Try it
Nothing is needed except the lines below that run from the one with "[Share Story on Nextdoor] (314, 154)" through the one with "Your Privacy Choices (122, 2536)", repeated exactly.

======== Materials provided ========

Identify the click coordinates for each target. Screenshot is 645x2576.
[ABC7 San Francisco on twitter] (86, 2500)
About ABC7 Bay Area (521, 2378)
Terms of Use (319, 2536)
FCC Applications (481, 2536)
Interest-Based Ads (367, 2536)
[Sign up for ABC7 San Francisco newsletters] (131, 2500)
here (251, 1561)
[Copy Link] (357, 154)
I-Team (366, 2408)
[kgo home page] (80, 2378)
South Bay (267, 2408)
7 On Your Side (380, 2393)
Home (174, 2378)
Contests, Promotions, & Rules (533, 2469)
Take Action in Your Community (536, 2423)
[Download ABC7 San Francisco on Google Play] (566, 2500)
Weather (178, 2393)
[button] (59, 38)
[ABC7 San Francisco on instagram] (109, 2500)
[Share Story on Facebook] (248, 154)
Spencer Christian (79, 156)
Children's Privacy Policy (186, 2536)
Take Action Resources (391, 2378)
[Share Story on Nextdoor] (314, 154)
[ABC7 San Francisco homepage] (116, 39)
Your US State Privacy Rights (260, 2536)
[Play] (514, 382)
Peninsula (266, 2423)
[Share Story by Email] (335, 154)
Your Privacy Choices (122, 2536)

========
======== Materials provided ========

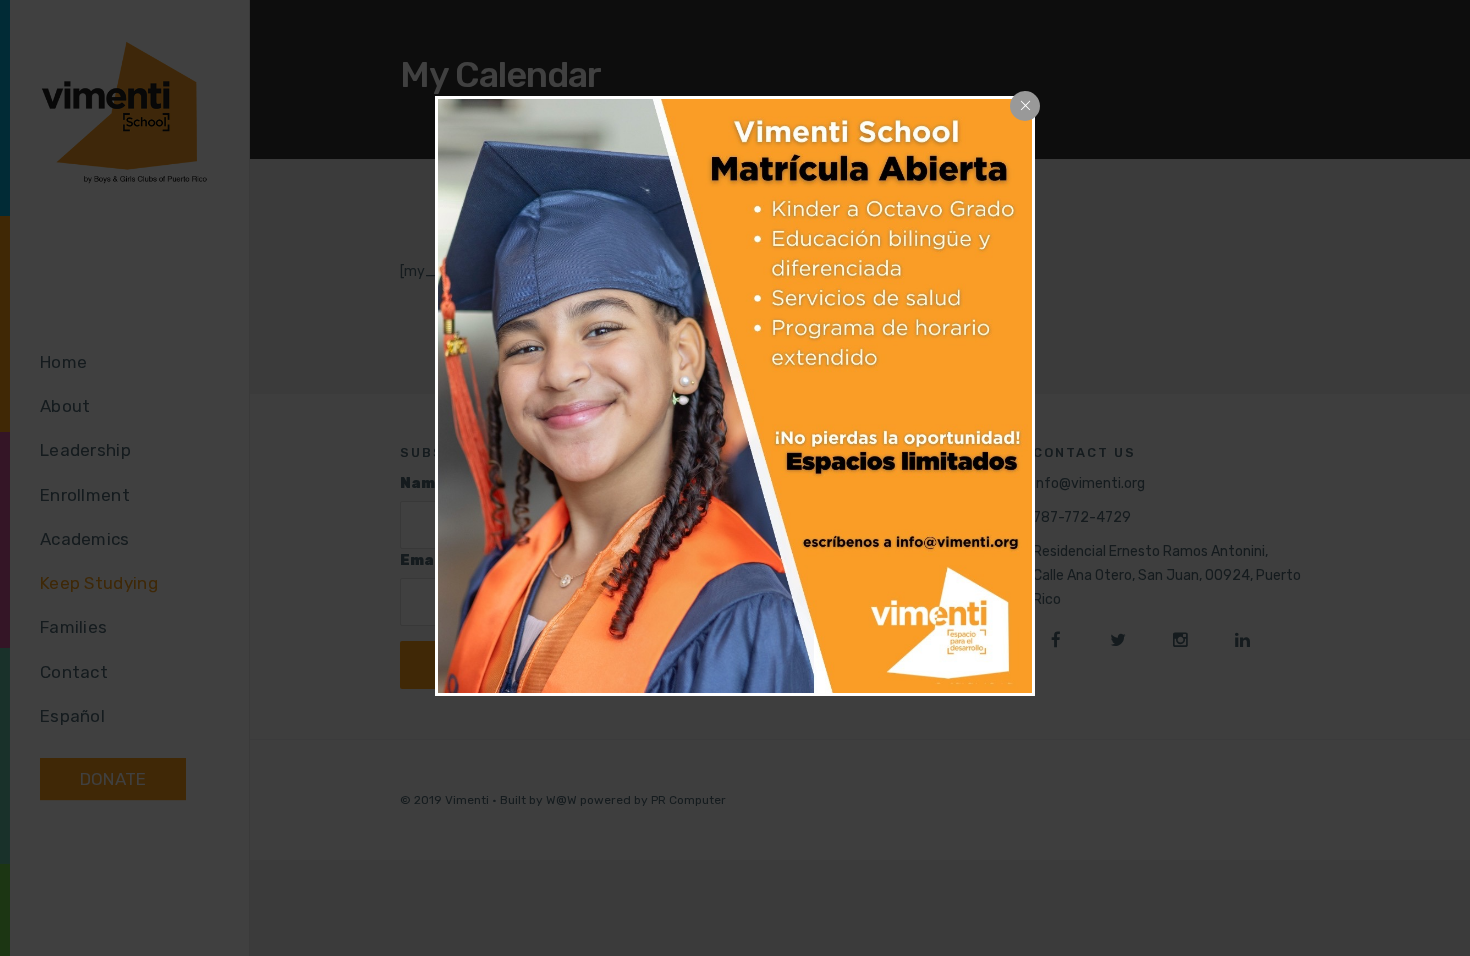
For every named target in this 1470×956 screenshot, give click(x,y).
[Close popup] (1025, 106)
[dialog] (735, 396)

========

Written solution
[Share Story on Nextdoor] (314, 154)
[ABC7 San Francisco homepage] (116, 39)
Your US State Privacy Rights (260, 2536)
[Play] (514, 382)
Peninsula (266, 2423)
[Share Story by Email] (335, 154)
Your Privacy Choices (122, 2536)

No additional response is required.